To do: Take the records below and extract, word for word, the lines from the one containing "Viewport: 292px width, 183px" through the final line, inclusive. Omit pictures.

Record extracts:
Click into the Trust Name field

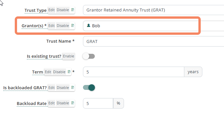tap(153, 41)
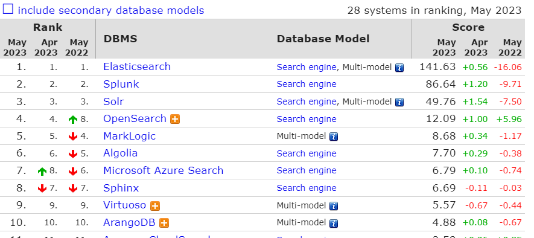Click the info icon in ArangoDB row
534x238 pixels.
click(x=334, y=224)
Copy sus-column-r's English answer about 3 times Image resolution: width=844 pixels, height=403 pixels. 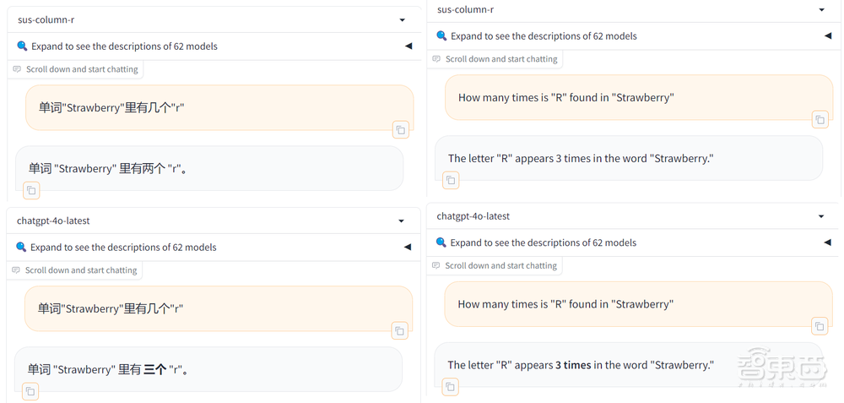451,180
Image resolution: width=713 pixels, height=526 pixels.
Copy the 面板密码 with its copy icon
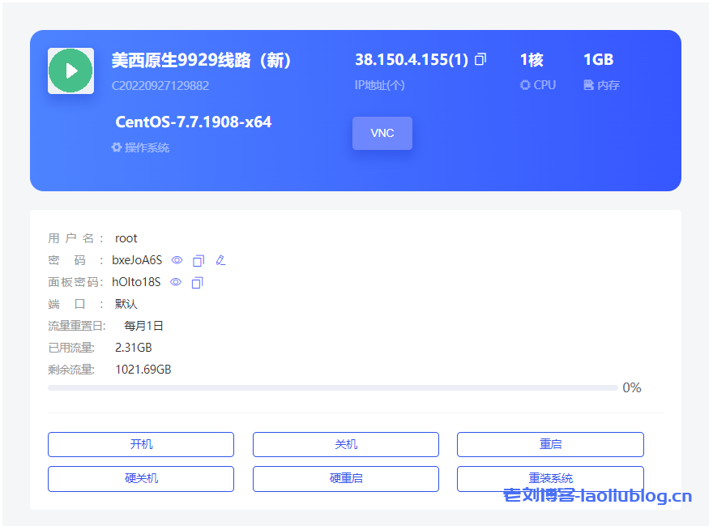click(196, 282)
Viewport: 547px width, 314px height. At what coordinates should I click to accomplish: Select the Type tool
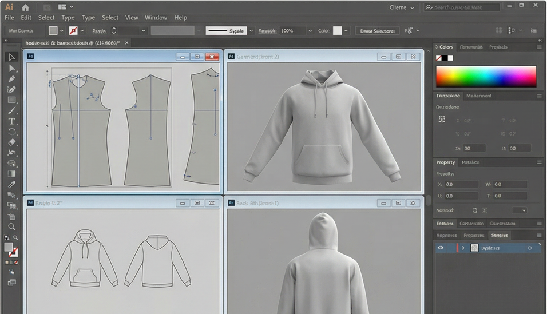pos(11,121)
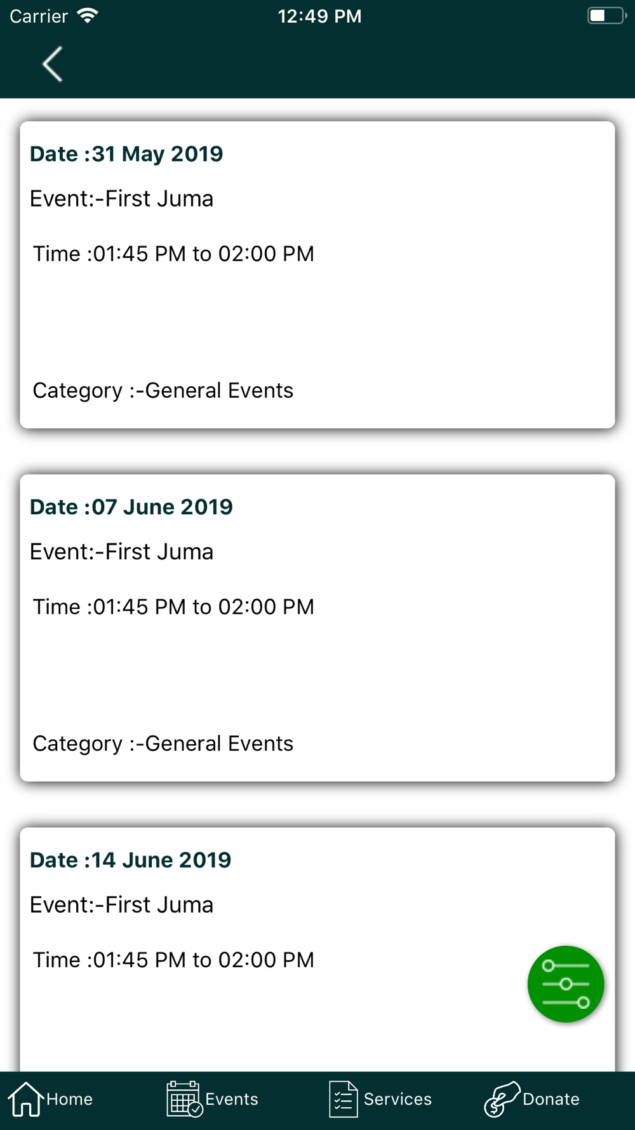This screenshot has height=1130, width=635.
Task: Tap the back arrow icon
Action: pyautogui.click(x=53, y=64)
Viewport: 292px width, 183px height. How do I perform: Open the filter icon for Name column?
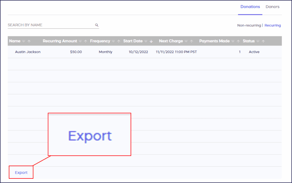point(24,41)
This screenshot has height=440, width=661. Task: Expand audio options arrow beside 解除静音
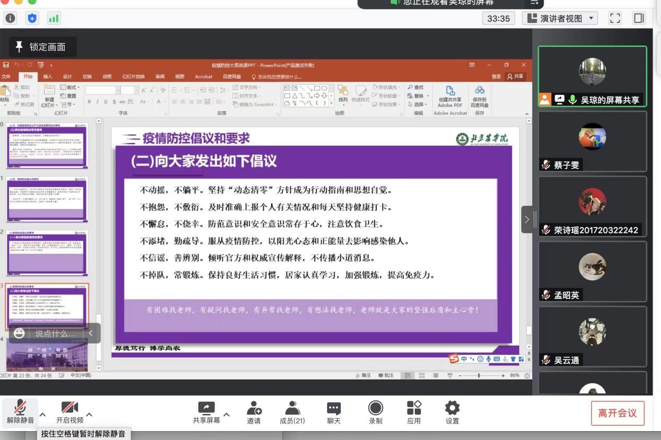click(x=43, y=415)
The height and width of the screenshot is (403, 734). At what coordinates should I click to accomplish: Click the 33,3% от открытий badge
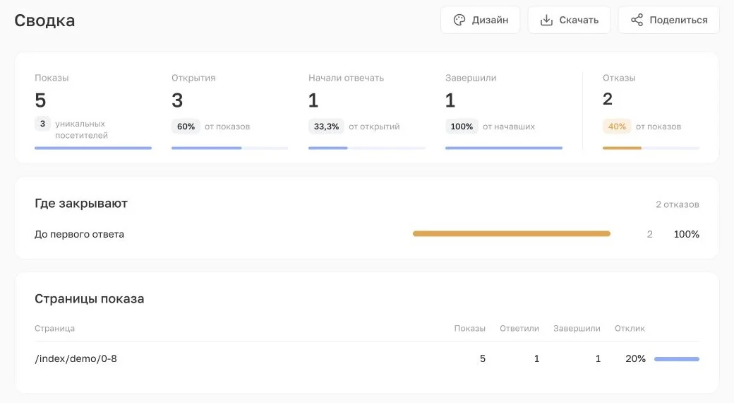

Result of this task:
Viewport: 292px width, 183px height. How do I perform: Open the filter icon for Name column?
point(24,41)
This screenshot has height=440, width=661. Task: Expand audio options arrow beside 解除静音
click(x=43, y=415)
The height and width of the screenshot is (403, 734). At what coordinates should I click to accomplish: Click the 33,3% от открытий badge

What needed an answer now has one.